Yes, the Legislature made the actuarily required contributions to our pension system. But we had an opportunity to use a multi-million dollar surplus to pre-pay some of our unfunded liabilities, which would have effectively saved Vermonters $822 million down the road.
But House Democrats squashed that opportunity. They opted for yet another study, thus refusing to deal with structural pension reform — something that even Democrat state treasurer Beth Pearce has called for for years.
Vermont Senate and House Republicans worked tirelessly to try to tackle Vermont’s demographic problem. We need both more workers and more taxpaying citizens.
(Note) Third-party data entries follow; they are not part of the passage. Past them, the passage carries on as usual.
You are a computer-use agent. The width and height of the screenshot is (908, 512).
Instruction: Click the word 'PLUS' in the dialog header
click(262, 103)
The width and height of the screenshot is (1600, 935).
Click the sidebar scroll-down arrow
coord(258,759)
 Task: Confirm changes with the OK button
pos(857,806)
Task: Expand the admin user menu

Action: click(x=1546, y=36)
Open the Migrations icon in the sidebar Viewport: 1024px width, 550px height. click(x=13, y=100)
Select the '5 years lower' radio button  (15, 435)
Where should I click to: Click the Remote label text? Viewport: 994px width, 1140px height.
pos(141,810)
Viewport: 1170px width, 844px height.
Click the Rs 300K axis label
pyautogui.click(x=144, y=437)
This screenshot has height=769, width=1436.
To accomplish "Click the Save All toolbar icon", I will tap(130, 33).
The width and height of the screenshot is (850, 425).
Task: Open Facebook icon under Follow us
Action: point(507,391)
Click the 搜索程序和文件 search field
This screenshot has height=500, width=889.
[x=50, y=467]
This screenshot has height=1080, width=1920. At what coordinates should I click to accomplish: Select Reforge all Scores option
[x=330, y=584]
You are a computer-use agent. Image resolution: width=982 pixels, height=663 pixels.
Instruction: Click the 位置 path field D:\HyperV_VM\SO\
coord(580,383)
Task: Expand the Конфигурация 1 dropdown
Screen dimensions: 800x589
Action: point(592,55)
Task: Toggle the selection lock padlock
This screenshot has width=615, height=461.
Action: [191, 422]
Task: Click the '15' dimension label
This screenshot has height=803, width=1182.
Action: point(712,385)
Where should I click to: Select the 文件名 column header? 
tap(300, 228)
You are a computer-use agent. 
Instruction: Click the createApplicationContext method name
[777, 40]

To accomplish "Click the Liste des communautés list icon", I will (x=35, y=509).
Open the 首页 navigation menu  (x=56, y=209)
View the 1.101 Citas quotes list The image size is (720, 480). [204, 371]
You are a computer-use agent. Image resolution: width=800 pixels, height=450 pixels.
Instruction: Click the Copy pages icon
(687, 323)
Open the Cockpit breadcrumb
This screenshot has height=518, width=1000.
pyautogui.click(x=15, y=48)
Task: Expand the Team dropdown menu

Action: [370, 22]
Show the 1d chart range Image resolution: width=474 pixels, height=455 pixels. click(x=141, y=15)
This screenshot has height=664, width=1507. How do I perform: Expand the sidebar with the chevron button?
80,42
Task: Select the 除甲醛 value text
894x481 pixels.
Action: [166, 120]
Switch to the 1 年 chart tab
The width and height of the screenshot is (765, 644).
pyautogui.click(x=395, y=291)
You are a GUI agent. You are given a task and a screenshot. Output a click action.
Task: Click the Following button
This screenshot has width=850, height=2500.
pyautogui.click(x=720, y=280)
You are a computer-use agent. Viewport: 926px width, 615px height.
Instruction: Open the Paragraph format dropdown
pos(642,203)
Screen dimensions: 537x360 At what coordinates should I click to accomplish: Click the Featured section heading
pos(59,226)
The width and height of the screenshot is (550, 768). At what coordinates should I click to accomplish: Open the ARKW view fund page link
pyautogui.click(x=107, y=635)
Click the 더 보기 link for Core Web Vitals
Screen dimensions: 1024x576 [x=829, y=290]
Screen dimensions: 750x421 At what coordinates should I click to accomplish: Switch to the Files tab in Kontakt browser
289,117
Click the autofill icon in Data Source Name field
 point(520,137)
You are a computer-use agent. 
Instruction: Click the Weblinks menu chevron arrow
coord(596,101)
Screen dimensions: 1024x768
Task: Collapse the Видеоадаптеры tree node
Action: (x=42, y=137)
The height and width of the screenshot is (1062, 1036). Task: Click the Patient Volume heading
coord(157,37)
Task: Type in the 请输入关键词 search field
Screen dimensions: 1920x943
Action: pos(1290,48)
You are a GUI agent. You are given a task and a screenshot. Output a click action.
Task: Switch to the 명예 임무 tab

But the majority rejected exempting military retirement pay from state income taxes, thus leaving Vermont as one of only three states that continue this outdated policy.
Our Democrat colleagues also tried to add a property transfer tax surcharge on certain expensive homes, reinforcing the message to potential buyers and residents that Vermont wants your tax money, not you.
So if you’re someone who thinks it’s more important to deal with the crumbs and the flies while our house burns to the ground around us, then this legislative session might have been a success.
But if your instinct is to grab the fire extinguisher, then this session was a disappointment.
Next legislative session, let’s not pour gasoline on the fire. Despite how difficult it may be, we must focus directly on the fundamentals and tackle the real challenges above all else. We simply cannot afford to get it wrong.
Franklin County senator Randy Brock is Senate minority leader, and offers this commentary on behalf of Vermont Senate Republicans Joe Bennington (Caledonia), Brian Collamore (Rutland), Russ Ingalls (Essex-Orleans), Corey Parent (Franklin), Joshua Terenzini (Rutland) and Rich Westman (Lamoille).